Sanna Marin, 34, new Prime Minister of Finland

Sanna Marin, 34, new Prime Minister of Finland

Sanna Marin: The formerMinister of Transport was elected by the Social Democrat Coalition to replace Antti Rinne, who was released because of her mismanagement of a postal strike. She becomes the youngest leader in the country and one of the youngest in the world.

While the strikes threaten – too – to paralyze the country, Finland changes its head of government. Sanna Marin, 34, was narrowly elected Sunday by the Social Democratic coalition as prime minister with 32 votes, against 29 for the outgoing leader Antti Rinne.

Originally from the industrial city of Tampere, in the south-west of the country, the former Minister of Transport is expected to take an oath in Parliament on Tuesday.

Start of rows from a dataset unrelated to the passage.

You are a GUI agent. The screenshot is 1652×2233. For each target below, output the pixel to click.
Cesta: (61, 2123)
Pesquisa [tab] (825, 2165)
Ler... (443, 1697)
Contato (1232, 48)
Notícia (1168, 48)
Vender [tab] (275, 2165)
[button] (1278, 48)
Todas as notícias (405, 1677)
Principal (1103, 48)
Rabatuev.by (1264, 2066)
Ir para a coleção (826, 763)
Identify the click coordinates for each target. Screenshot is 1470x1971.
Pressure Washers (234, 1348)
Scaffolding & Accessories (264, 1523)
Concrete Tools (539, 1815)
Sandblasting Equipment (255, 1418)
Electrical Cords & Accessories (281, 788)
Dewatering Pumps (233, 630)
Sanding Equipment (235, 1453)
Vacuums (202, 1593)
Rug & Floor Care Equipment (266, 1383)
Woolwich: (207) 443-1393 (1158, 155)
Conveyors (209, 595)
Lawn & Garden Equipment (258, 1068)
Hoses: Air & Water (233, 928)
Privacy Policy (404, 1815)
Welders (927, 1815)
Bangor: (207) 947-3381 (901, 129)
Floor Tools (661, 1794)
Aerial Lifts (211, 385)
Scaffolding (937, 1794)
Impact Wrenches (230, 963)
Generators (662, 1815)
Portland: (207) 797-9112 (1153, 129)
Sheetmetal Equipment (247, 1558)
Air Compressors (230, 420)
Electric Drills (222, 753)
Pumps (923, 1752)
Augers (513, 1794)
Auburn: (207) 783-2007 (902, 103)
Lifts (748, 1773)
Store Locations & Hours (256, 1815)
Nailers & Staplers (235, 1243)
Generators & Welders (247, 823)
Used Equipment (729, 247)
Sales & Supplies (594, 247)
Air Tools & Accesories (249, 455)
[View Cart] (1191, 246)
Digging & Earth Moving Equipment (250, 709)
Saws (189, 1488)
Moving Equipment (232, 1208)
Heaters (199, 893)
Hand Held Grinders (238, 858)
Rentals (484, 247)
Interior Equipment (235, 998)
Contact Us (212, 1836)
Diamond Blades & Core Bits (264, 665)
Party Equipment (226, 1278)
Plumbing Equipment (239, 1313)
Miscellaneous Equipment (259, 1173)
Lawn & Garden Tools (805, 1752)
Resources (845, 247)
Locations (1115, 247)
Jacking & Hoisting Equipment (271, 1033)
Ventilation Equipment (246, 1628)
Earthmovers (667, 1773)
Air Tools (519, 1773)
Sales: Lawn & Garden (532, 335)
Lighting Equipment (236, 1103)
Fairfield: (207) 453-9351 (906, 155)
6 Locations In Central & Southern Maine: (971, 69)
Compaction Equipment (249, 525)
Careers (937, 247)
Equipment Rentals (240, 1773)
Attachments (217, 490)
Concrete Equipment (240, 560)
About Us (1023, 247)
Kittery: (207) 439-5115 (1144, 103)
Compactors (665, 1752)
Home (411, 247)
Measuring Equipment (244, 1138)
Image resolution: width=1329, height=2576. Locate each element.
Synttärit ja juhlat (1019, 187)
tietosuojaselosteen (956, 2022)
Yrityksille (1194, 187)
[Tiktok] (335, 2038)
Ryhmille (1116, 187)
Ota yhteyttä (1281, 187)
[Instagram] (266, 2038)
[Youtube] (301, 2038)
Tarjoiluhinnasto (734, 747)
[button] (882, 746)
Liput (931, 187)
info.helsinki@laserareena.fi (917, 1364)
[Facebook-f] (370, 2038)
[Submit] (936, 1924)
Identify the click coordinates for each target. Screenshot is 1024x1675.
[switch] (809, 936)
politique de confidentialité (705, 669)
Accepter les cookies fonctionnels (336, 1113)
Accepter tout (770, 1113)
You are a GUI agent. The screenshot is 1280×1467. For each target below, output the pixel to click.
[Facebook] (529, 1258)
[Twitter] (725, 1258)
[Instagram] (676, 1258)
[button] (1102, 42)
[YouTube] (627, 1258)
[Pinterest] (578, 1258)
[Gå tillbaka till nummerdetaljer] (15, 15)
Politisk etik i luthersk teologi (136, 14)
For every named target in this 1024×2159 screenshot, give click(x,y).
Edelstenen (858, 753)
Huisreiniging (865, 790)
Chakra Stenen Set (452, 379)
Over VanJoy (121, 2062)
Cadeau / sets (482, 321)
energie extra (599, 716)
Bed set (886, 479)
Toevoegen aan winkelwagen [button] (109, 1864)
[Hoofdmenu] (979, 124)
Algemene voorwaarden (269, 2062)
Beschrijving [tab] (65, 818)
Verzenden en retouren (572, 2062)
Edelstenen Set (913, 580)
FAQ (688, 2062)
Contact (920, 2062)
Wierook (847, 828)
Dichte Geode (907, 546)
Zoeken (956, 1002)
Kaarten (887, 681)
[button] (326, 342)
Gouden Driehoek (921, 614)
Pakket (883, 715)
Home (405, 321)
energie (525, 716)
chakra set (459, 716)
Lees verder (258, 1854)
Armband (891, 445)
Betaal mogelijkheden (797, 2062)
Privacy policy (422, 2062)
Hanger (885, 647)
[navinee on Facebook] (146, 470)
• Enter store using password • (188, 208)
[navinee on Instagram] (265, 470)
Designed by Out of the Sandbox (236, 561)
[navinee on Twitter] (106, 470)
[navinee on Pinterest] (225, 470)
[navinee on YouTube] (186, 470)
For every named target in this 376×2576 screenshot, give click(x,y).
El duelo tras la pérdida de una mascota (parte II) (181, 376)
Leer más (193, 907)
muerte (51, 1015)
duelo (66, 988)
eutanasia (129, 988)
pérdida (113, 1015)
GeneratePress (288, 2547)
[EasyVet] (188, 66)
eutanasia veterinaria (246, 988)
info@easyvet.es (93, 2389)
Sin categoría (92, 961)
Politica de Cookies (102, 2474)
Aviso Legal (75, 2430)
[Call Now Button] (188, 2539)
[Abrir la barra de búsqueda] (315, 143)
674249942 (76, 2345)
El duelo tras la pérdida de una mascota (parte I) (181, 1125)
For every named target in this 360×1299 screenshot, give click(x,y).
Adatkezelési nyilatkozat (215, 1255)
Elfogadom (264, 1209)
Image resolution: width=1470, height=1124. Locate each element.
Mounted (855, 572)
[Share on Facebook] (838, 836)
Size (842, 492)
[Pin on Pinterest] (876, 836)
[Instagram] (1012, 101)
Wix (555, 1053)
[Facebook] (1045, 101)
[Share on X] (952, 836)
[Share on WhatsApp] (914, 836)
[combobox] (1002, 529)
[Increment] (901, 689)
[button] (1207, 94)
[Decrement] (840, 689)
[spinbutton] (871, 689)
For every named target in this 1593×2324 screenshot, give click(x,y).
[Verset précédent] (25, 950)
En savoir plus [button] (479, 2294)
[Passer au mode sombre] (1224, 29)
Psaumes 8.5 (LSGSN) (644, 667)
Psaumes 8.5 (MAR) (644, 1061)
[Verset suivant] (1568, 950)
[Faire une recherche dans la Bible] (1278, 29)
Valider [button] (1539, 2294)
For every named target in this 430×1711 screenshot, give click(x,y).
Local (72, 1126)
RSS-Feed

It should not lead to a significant political inflection of the social democratic administration, in power since April. (New Prime Minister of Finland)

That Sanna Marin is the third woman to gain access to this post does not even attract comments in the Finnish media. The five parties that make up the ruling coalition are all headed by women. On the other hand, the age of the new Prime Minister is very commented: at 34, she becomes the youngest in this position and one of the youngest leaders in the world.

Sanna Marin: Tense social context

 

The new leader brushes aside these considerations: “I have never thought about my age or my gender, I think about why I got involved in politics and those things through which we won the trust of the electorate,” she told the press Sunday evening.

“We have a lot of work to do to restore confidence,” she said, however. Sanna Marin takes office in a tense social context: his predecessor Antti Lindtman had to resign last week after several weeks of political crisis related to a plan to lower wages of 700 employees of the Finnish Post, including the Finnish state is a shareholder.

Sana Marin New Prime Minister of Finland

Threat of paralysis
La Poste finally withdrew its project in November after strikes followed, including in other sectors “solidarity” of the movement, for example within the airline Finnair. The government got tangled up when the unions looked at whether or not it had approved wage cuts. In the process, the ruling center-left coalition withdrew its trust in Antti Lindtman, who announced his resignation.

Strikes could, however, continue and paralyze the country as the holidays approach the end of the year. Calls to stop work from Monday have been launched in the sectors of chemicals, wood, and oil, while unions and management can not reach an agreement on working conditions and wages.